Competition is expected to be stiff. Officials said they expect more than 900 applications. In fact, Murphy's update Wednesday for reporters was teeming with industry lobbyists, who even lobbed a few questions at her about the application process.

"The purpose behind this medically focused program is to provide medication to those who desperately need it," Murphy said.

In the first phase, she said, the department will license up to 12 growers and up to 81 locations for dispensing medical marijuana. Those are the ones expected to be up and running by mid-2018, she said.

The bill that passed the Republican-controlled legislature and signed by Democratic Gov. Wolf this past spring permits up to 150 dispensaries and 25 growers statewide.

In the first phase, health officials said, the southeastern region of the state will be allowed up to 30 dispensaries. That region includes Philadelphia, Montgomery, Bucks, Chester and Delaware counties.

In all, there will be six regions statewide. The southwest district, which includes Allegheny, Butler and Westmoreland coutnies, will be allowed up to 15 dispensary locations in the first phase.

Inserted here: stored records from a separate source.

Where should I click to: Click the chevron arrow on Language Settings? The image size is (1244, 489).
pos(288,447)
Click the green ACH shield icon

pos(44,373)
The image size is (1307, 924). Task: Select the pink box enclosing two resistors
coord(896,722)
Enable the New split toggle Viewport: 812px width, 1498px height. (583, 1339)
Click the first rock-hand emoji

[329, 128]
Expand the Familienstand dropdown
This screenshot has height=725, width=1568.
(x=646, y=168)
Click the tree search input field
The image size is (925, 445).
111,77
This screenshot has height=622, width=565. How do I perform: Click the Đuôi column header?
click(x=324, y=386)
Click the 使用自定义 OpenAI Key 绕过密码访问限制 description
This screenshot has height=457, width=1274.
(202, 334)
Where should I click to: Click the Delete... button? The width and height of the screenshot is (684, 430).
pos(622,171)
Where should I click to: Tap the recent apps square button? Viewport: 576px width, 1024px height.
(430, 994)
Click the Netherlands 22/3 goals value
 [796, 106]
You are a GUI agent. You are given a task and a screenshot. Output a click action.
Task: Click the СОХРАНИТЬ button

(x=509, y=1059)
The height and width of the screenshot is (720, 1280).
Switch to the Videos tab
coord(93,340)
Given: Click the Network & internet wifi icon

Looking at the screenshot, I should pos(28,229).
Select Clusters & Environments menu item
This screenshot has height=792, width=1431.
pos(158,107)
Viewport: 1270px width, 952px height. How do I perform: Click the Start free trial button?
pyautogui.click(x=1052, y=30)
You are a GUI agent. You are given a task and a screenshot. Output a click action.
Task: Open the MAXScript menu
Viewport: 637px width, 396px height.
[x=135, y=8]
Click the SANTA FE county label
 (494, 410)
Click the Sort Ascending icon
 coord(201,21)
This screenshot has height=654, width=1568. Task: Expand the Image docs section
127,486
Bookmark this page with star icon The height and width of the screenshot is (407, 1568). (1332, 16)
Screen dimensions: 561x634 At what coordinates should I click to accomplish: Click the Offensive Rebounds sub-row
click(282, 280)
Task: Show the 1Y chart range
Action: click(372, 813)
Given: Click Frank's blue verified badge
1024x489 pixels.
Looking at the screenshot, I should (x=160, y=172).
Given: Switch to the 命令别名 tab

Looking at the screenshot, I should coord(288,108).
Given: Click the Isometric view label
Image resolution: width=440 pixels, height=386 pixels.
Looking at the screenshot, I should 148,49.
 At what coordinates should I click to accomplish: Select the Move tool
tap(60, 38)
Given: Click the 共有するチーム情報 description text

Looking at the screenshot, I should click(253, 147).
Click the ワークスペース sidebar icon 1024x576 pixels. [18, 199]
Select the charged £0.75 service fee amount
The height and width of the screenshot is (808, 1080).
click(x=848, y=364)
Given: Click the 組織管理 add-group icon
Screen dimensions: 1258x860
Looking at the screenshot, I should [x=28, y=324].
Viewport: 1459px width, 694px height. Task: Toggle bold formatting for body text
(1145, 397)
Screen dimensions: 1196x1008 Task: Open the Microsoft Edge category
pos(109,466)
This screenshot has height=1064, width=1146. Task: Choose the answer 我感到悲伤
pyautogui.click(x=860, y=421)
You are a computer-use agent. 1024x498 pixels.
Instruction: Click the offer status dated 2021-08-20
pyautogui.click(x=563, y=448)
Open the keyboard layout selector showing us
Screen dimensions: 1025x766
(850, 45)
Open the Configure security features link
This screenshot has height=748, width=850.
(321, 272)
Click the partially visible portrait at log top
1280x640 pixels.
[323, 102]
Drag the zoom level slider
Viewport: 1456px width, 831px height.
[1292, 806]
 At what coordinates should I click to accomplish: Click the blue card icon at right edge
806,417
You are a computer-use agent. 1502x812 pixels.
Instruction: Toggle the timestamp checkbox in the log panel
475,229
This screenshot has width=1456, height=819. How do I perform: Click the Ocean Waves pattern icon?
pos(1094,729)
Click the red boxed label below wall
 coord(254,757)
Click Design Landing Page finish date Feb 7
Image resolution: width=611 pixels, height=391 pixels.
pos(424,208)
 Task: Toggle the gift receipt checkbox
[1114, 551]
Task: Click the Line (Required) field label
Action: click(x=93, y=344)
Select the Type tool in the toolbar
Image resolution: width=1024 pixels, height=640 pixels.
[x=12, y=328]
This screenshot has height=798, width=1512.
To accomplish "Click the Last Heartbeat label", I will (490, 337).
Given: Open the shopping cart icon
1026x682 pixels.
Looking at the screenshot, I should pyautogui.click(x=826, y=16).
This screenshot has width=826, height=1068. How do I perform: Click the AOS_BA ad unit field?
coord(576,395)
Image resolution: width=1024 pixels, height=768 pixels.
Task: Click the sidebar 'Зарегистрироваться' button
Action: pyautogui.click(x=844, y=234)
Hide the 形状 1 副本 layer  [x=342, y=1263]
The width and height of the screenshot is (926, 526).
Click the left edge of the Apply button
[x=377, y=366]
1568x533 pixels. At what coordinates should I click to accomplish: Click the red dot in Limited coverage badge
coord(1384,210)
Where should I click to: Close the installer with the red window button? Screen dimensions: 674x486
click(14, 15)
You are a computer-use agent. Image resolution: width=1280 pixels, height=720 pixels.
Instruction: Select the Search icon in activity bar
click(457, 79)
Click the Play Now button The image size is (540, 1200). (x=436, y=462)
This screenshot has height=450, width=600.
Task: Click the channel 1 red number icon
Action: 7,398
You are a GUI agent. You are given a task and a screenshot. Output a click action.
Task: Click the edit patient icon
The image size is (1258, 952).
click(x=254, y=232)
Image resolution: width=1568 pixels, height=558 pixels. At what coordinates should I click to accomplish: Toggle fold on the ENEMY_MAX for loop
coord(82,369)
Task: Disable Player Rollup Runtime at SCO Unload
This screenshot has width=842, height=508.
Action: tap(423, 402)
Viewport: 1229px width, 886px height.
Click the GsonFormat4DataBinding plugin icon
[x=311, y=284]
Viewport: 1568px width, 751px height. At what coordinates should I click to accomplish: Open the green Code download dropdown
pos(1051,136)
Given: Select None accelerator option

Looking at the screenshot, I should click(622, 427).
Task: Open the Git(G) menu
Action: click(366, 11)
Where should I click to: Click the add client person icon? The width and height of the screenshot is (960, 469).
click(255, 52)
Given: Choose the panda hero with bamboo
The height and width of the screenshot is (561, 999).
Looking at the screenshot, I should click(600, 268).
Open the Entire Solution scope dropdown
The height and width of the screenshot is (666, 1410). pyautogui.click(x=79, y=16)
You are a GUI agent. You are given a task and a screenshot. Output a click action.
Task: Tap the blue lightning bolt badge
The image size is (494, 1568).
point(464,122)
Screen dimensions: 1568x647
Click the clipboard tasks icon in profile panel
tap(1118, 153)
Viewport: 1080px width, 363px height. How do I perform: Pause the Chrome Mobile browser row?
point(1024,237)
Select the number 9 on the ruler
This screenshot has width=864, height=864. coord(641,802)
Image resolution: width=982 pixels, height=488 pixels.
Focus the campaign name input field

Since medical marijuana was legalized in April, the Health Department has granted so-called "safe harbor" status to parents and caregivers of children suffering from conditions for which the law allows the drug to be used as treatment.

The status allows them to purchase medical-marijuana products from out-of-state, but health officials on Wednesday said they did not have details on where or how much of the drug is being purchased.

Twenty-eight states and the District of Columbia now have medical marijuana and cannabis programs, according to the National Conference of State Legislatures.

Adults are not yet permitted to legally use medical marijuana in Pennsylvania. Murphy said Wednesday that 134 safe harbor applications have been approved so far.